2 miliony dla mieszkańców Opola
- Budżet rusza w 2014-tym roku, procedura zbierania wniosków, ich oceniania i przygotowania merytorycznego będzie trwała od marca do września - mówi przewodniczący klubu radnych Platformy Obywatelskiej Zbigniew Kubalańca. - Wszystkie wnioski, które spłyną do ratusza zostaną ocenione przez urzędników. Sprawdzą oni na przykład, czy mogą być finansowane przez gminę. Następnie zostanie powołany zespół do spraw budżetu obywatelskiego w skład którego wejdą urzędnicy i radni - zdradza szczegóły Kubalańca.
- Kiedy komisja wstępnie oceni wnioski, mieszkańcy w głosowaniu zdecydują które powinny być realizowane - dodaje koalicjant, z klubu radnych Razem Dla Opola Marcin Ociepa. - Wszyscy będziemy głosować, które zadanie powinno pójść do realizacji - mówi Ociepa.
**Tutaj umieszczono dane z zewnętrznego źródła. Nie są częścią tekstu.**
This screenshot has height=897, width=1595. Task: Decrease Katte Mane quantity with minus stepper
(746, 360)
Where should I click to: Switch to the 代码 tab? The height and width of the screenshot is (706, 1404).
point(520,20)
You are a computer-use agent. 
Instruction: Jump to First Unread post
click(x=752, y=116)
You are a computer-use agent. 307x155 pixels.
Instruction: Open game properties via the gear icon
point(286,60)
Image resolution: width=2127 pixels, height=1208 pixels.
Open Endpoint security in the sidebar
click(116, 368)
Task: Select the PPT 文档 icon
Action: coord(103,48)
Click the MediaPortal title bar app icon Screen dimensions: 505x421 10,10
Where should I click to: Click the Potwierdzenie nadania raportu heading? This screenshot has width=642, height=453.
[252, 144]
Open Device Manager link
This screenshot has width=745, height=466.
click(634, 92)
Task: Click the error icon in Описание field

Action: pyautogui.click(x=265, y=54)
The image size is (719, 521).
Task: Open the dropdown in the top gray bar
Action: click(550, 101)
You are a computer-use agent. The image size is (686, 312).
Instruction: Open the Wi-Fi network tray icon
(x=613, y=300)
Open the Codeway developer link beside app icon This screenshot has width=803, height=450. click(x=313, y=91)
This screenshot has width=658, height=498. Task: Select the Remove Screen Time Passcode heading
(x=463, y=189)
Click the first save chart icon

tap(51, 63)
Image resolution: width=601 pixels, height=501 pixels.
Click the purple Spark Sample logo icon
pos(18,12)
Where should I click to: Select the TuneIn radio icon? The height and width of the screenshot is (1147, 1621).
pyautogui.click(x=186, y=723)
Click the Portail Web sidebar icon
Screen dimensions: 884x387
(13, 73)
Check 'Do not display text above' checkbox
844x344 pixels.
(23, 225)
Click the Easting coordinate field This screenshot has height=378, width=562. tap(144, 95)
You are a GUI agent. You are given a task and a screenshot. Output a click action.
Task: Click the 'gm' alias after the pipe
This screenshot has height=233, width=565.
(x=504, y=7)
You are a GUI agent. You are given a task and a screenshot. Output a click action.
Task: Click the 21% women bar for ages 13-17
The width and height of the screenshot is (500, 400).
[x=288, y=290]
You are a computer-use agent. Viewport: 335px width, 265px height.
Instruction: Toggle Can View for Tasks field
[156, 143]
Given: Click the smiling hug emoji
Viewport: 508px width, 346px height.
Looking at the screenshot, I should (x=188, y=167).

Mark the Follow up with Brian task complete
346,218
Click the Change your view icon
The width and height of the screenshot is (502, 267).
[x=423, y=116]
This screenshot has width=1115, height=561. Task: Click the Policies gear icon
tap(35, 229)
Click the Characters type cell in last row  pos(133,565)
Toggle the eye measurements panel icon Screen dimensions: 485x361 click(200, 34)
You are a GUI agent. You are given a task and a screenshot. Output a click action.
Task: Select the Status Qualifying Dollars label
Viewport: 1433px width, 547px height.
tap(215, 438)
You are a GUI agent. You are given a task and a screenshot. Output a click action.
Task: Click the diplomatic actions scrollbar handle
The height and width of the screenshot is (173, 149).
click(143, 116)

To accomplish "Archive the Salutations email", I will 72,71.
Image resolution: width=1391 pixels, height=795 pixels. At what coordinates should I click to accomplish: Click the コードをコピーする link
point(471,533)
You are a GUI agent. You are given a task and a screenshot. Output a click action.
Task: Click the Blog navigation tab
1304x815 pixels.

Dodaje on, że zrealizowane będą te wybrane w głosowaniu. - Chcemy, żeby mieszkańcy mogli głosować i za pomocą internetu i tradycyjnie, czyli wrzucając kartkę do urny w ratuszu i innych punktach miasta.
Opozycja krytykuje jednak rządzących za późne wprowadzenie budżetu obywatelskiego. - Wnioski zgłaszane w przyszłym roku będą realizowane w roku 2015-tym, a więc po zakończeniu kadencji obecnej rady - mówi Violetta Porowska z Prawa i Sprawiedliwości.
- Poza tym, wnioski będą składane w roku wyborczym, przed wyborami samorządowymi i to już powinno dawać do myślenia - zaznacza radna. - Przez trzy lata nie udawało się nawet rozmawiać o budżecie obywatelskim, ale kiedy ma nastąpić rok wyborczy to dajemy tak zwaną "kiełbasę wyborczą" finansowaną z pieniędzy miasta - twierdzi Violetta Porowska.
Budżet obywatelski wprowadzono już na przykład w Sopocie i Poznaniu. Idea zakłada, że z budżetu miasta lub gminy wydziela się określoną kwotę. A o tym na co ją przeznaczyć decydują mieszkańcy.